> What you should do
Given the material below, return only the lines starting at the line with "Task: Click the TestingDirection string icon" and ending at the line with "Given: Click the", exactly as they appear.

> Supplied records
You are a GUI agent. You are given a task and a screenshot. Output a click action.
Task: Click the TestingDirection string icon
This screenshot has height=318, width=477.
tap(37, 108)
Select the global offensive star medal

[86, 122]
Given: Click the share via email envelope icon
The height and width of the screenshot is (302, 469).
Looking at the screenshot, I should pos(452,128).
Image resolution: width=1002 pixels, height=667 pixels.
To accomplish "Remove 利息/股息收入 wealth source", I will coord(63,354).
==
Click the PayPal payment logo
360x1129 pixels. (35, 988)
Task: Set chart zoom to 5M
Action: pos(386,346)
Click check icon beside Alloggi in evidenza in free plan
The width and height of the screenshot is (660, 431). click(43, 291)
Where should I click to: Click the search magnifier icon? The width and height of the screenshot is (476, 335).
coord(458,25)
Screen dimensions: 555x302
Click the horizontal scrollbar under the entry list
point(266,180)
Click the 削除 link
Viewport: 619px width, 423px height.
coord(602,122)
---
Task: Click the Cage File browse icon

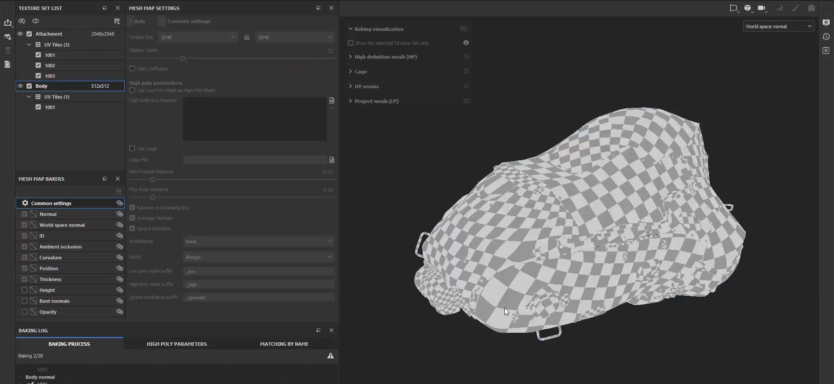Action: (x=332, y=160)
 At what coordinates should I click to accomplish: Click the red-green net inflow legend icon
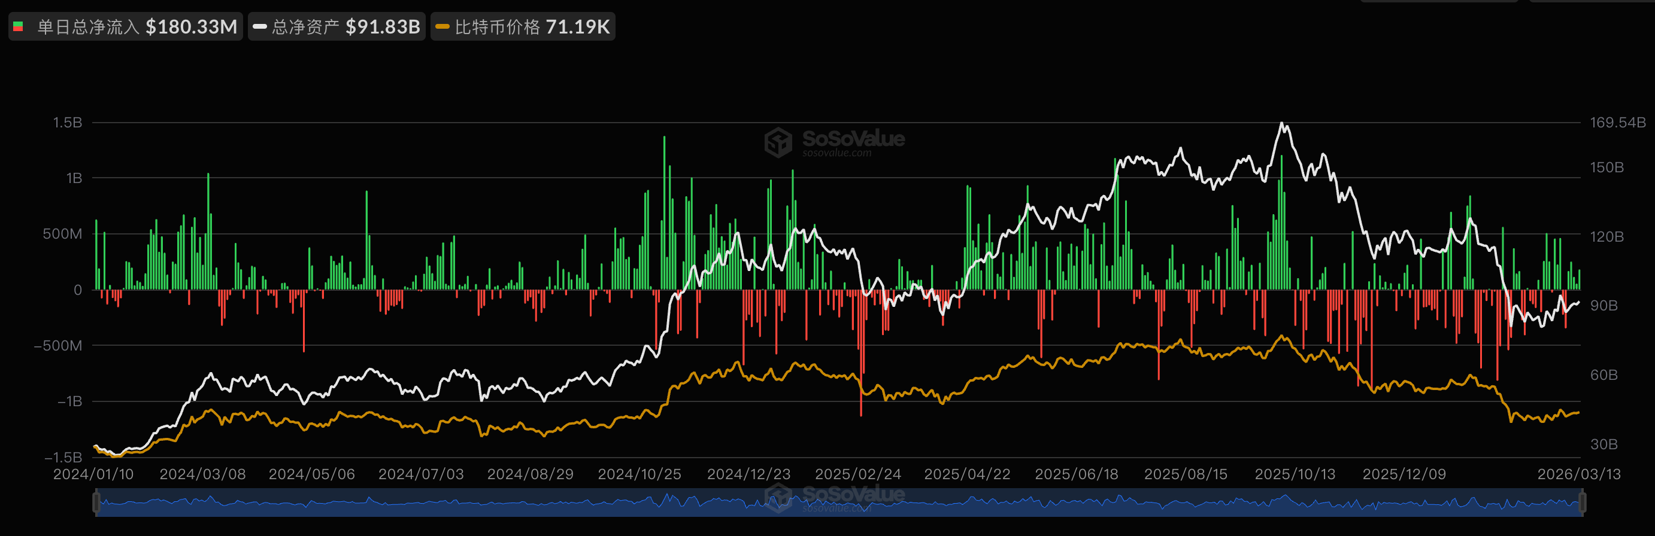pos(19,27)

> Response area
Task: Click the TestingDirection string icon
This screenshot has height=318, width=477.
tap(37, 108)
Select the global offensive star medal

[86, 122]
Given: Click the share via email envelope icon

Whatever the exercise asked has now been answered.